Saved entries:
===============
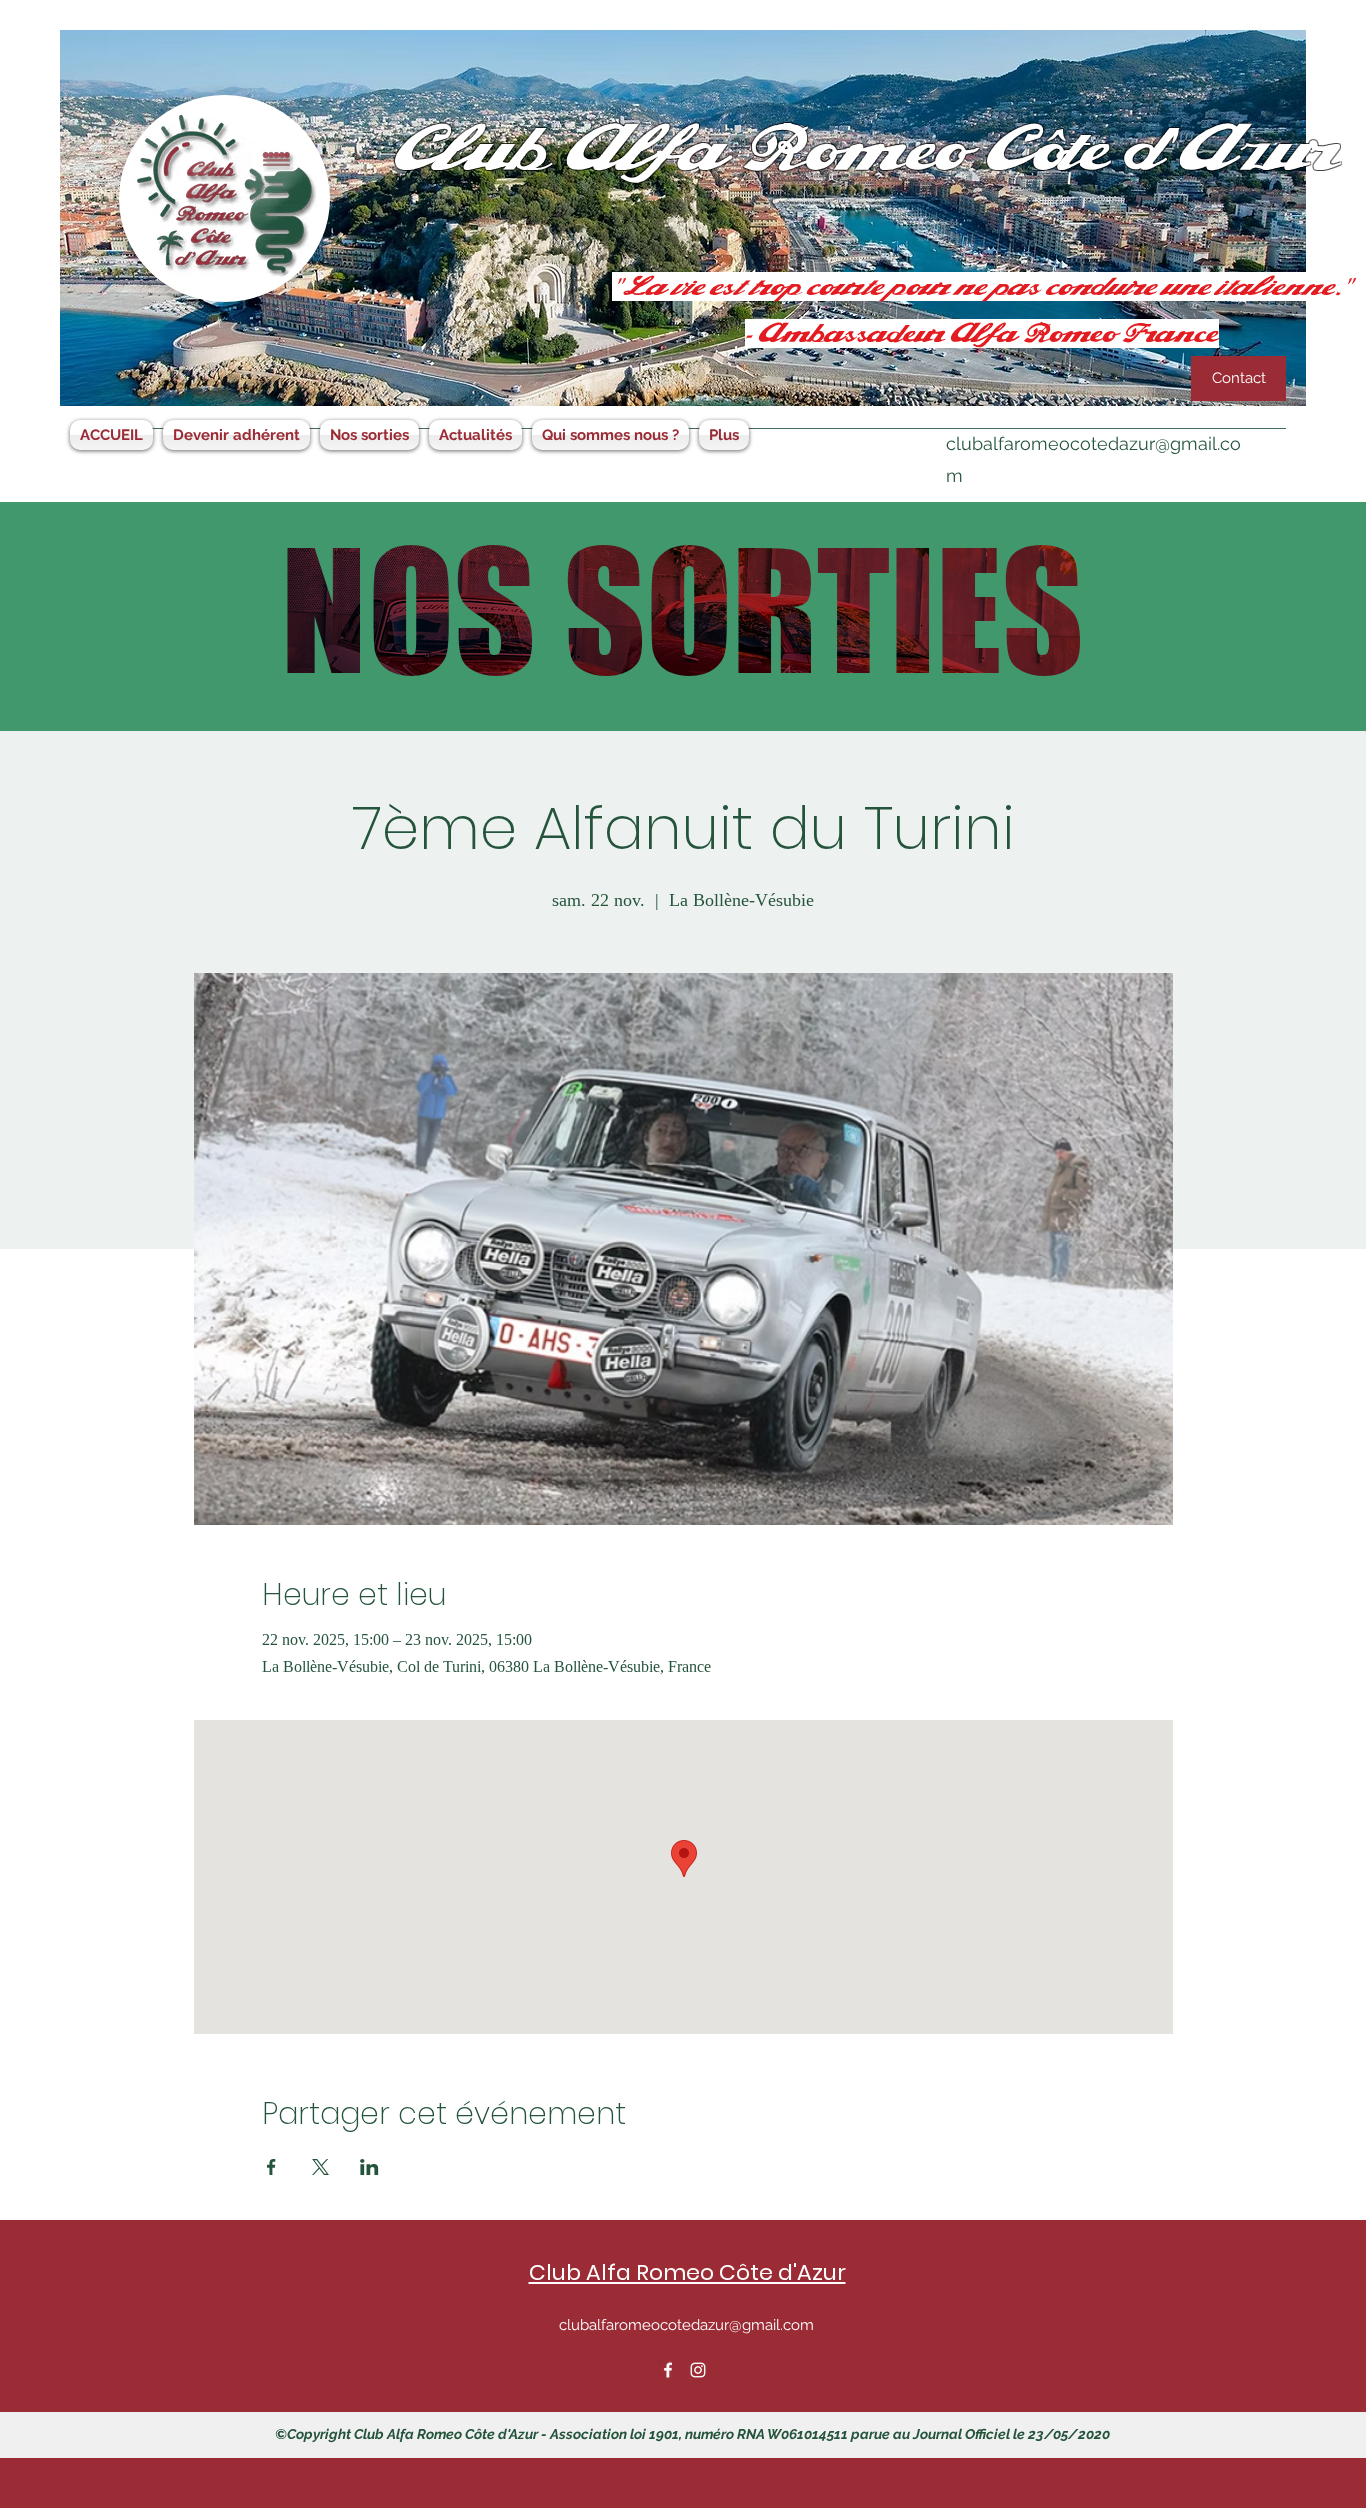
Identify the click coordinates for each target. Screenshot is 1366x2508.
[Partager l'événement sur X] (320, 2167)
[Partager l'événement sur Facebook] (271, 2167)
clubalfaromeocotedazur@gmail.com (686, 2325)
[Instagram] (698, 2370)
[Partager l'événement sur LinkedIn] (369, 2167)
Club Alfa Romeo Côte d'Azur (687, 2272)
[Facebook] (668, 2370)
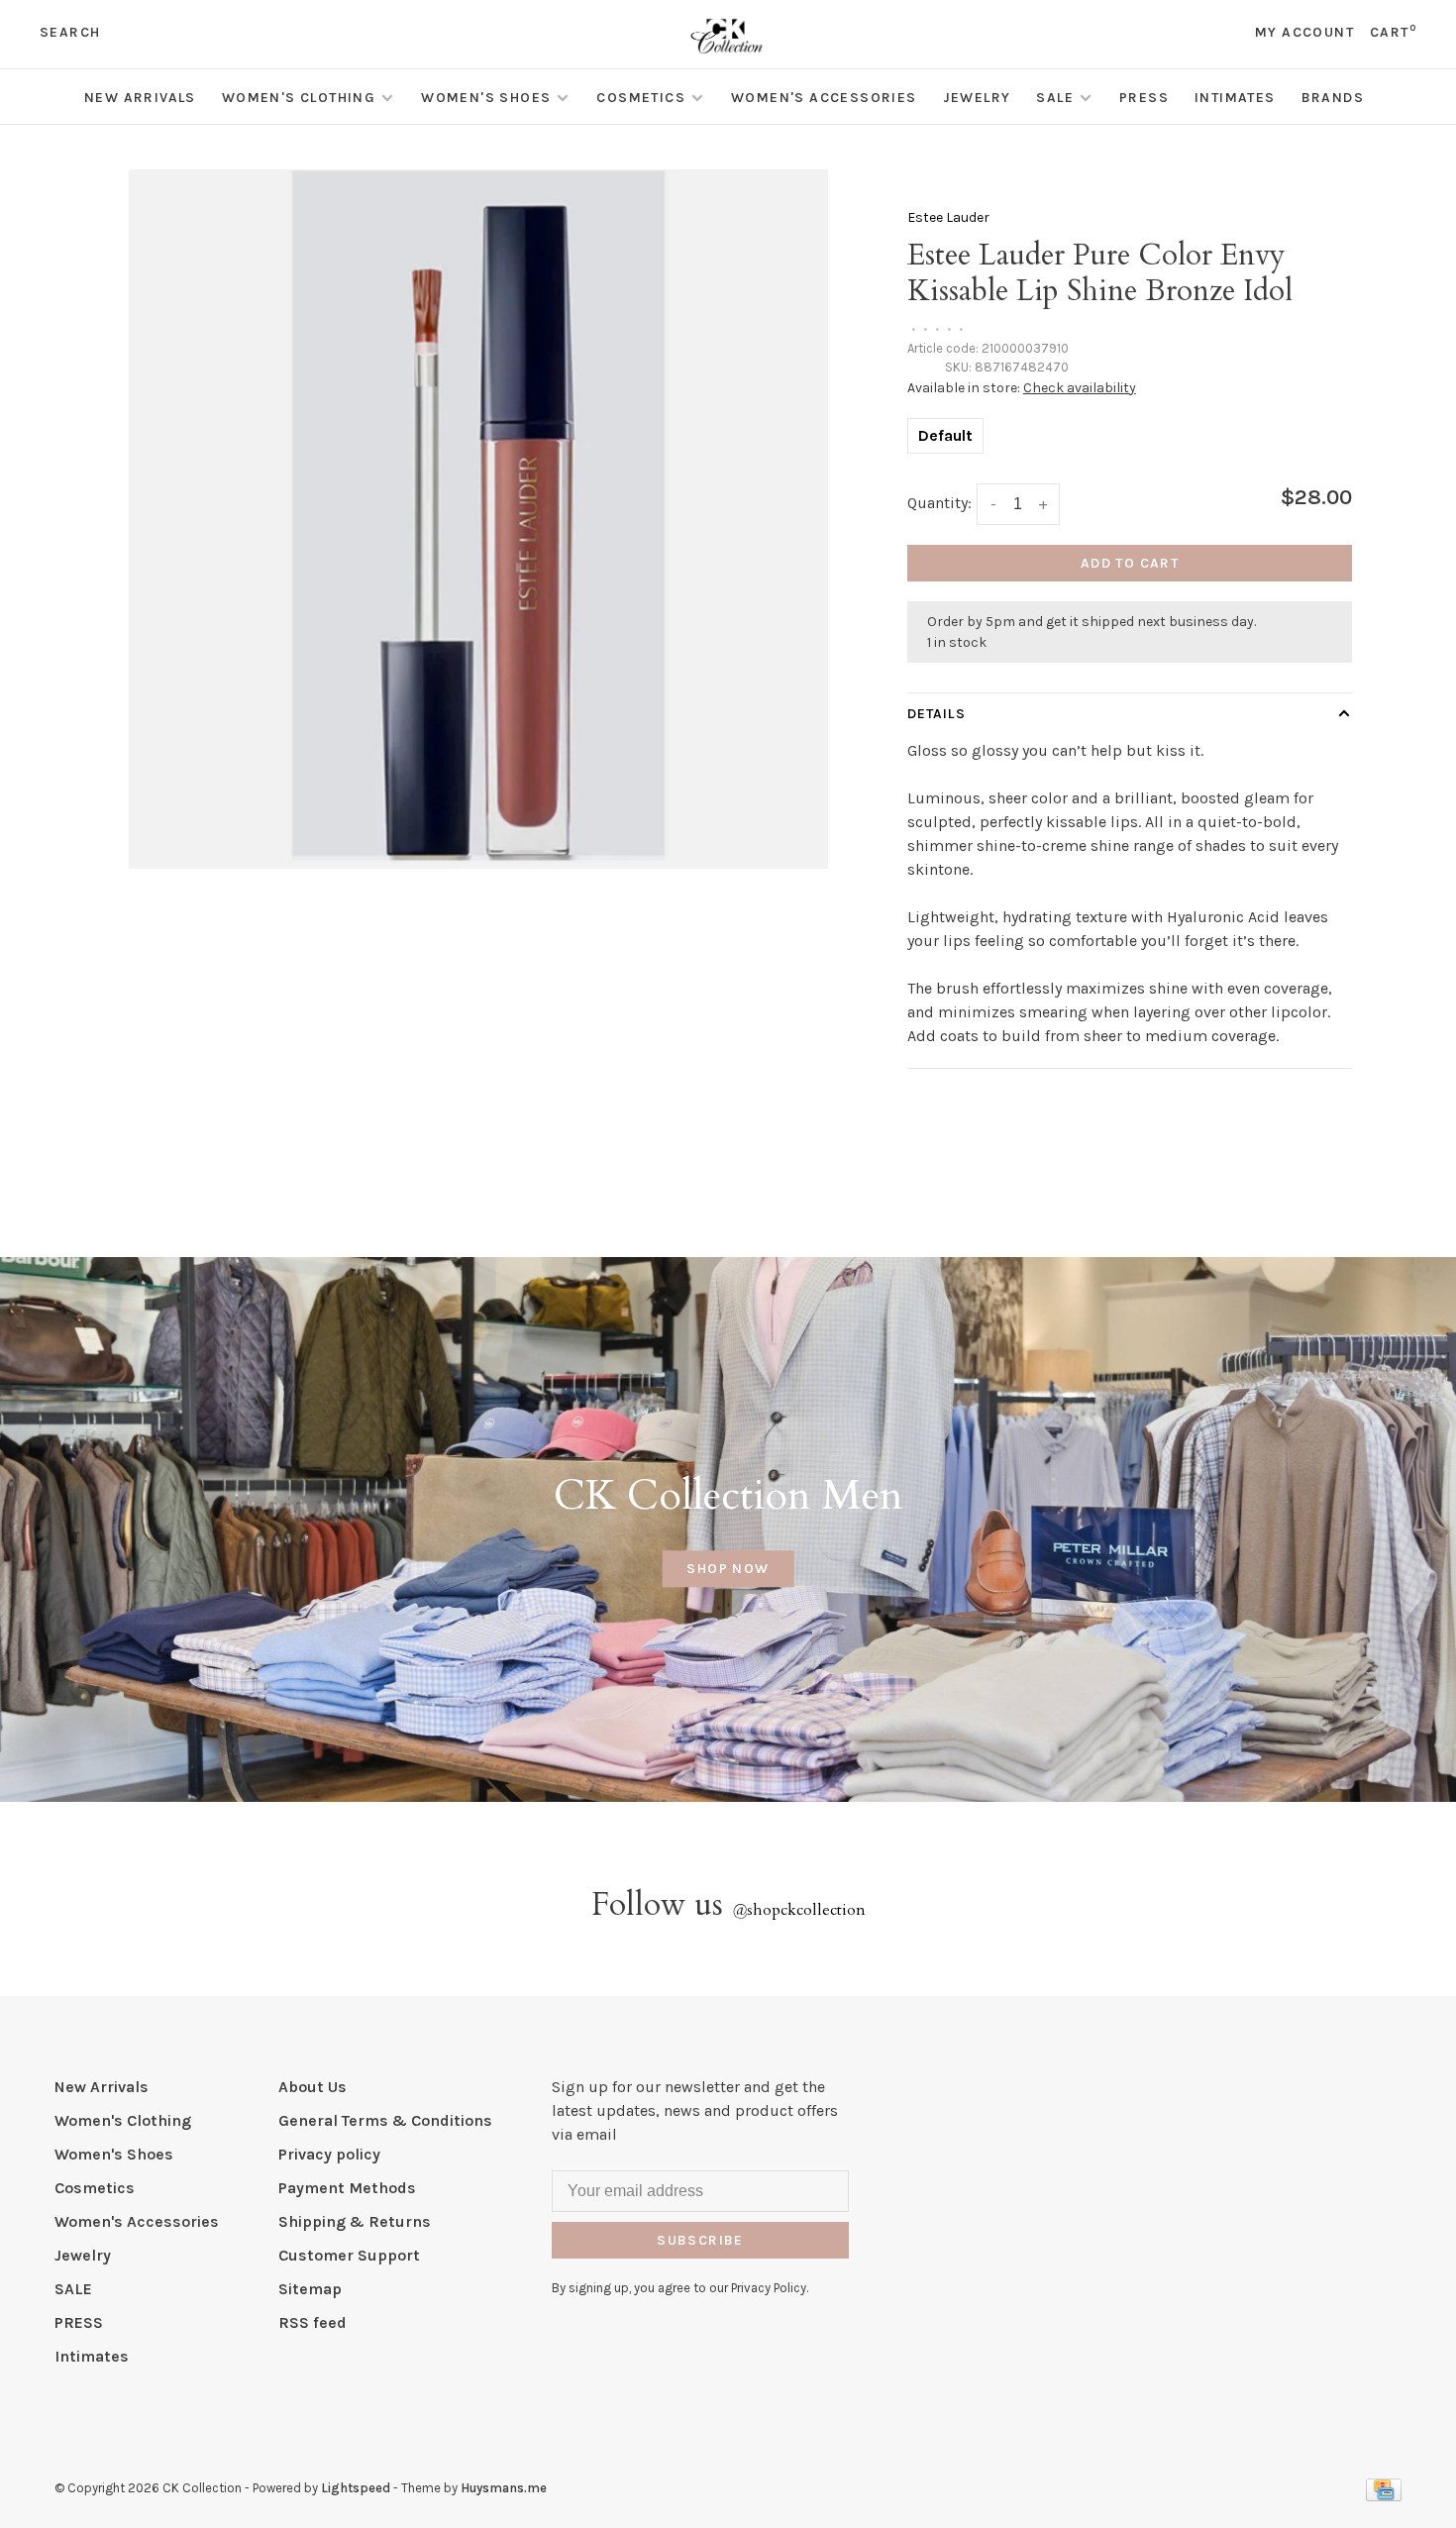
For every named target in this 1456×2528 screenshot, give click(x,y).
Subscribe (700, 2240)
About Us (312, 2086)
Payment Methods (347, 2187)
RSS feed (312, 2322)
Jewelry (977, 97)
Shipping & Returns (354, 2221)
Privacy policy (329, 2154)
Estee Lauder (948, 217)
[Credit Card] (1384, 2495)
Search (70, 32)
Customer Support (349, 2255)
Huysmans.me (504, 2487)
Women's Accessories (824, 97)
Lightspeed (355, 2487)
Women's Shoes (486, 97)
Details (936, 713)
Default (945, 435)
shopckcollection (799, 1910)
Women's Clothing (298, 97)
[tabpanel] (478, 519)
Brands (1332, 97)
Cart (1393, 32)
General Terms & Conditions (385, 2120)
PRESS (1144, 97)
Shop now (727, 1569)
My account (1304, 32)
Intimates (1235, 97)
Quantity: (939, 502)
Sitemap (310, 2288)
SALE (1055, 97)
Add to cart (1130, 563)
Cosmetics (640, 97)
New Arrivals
===============
Say how many lines of the data hold the string "événement", with no other words in your reply.

3